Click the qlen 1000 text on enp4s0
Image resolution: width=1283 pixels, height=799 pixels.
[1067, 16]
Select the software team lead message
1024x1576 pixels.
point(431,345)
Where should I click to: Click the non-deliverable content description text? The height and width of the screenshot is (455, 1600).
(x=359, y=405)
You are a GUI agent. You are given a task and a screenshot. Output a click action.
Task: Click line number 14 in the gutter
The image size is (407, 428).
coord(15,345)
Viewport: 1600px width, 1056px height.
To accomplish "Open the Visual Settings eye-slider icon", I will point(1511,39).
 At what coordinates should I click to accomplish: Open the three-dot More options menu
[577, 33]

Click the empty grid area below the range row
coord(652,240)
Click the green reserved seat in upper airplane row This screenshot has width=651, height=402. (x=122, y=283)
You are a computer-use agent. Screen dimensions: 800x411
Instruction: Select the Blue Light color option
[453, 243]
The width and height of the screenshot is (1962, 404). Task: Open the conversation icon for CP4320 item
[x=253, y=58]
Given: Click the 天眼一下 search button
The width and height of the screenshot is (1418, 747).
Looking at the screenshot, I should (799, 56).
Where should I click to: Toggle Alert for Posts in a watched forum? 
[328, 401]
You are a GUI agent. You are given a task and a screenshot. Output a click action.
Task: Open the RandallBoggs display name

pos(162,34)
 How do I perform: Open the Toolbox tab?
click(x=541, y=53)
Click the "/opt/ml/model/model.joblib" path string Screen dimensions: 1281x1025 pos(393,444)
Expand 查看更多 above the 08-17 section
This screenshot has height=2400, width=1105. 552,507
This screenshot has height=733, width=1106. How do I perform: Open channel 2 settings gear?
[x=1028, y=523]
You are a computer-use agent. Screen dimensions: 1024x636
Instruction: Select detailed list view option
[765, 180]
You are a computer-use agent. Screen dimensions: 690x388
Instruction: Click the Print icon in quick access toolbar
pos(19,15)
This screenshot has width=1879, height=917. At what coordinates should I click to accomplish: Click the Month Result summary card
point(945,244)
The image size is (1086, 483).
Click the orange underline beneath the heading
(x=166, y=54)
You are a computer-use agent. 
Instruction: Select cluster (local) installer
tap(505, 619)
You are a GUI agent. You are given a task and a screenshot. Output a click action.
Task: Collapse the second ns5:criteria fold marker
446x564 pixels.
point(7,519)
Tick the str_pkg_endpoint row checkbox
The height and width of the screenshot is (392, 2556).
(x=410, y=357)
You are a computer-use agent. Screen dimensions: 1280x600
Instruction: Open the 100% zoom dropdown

• [Activity] Starting from the line that contains "Instruction: Select detailed list view option", give again every line to the last line of the data, exactly. Include nothing else.

• [Solved problem]
Instruction: Select detailed list view option
[765, 180]
You are a computer-use agent. Screen dimensions: 690x388
Instruction: Click the Print icon in quick access toolbar
pos(19,15)
This screenshot has width=1879, height=917. At what coordinates should I click to accomplish: Click the Month Result summary card
point(945,244)
The image size is (1086, 483).
Click the orange underline beneath the heading
(x=166, y=54)
You are a computer-use agent. 
Instruction: Select cluster (local) installer
tap(505, 619)
You are a GUI agent. You are given a task and a screenshot. Output a click action.
Task: Collapse the second ns5:criteria fold marker
446x564 pixels.
point(7,519)
Tick the str_pkg_endpoint row checkbox
The height and width of the screenshot is (392, 2556).
(x=410, y=357)
You are a computer-use agent. Screen dimensions: 1280x600
Instruction: Open the 100% zoom dropdown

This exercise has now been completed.